Data items:
+===+
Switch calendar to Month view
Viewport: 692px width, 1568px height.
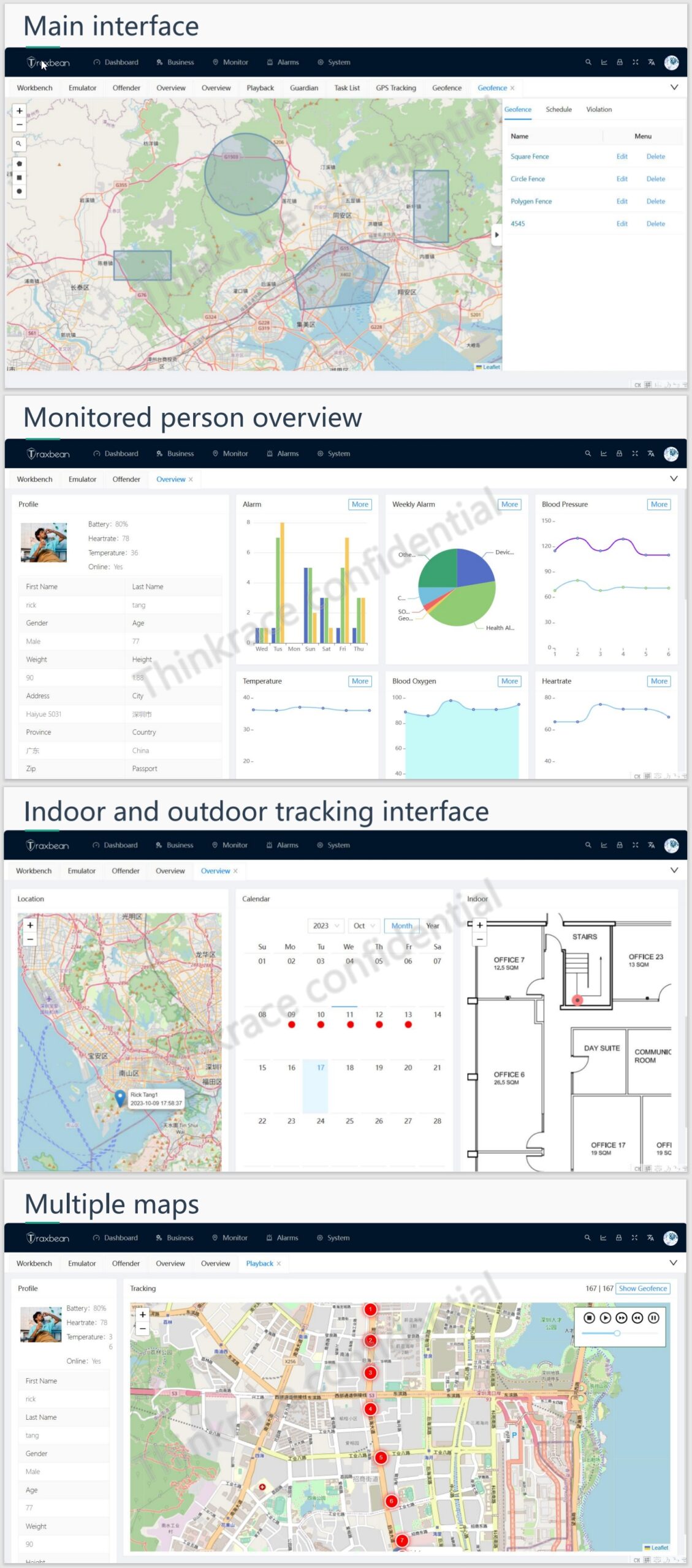coord(401,925)
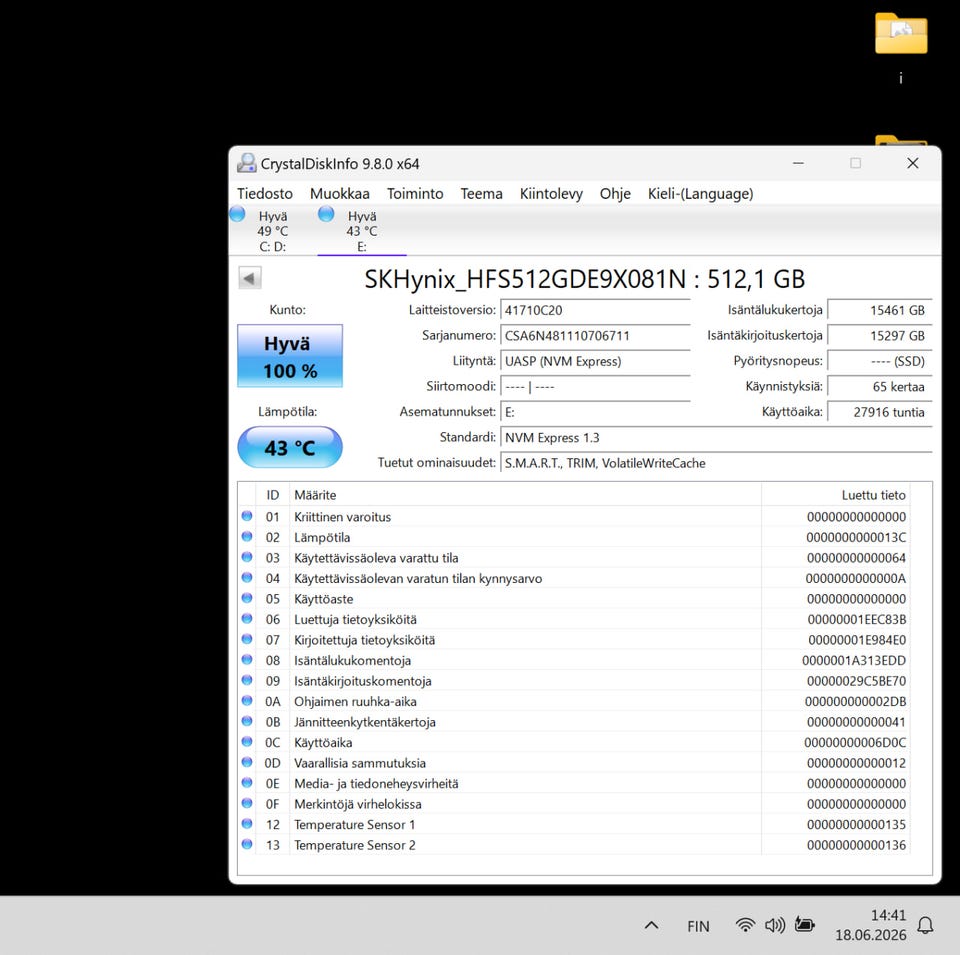Switch input language via FIN indicator
The height and width of the screenshot is (955, 960).
coord(698,926)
+===+
What needs to be done: Pictures stay out; reproduce every line of the records exactly.

Answer area:
Switch calendar to Month view
Viewport: 692px width, 1568px height.
coord(401,925)
Switch input language via FIN indicator
The height and width of the screenshot is (955, 960).
coord(698,926)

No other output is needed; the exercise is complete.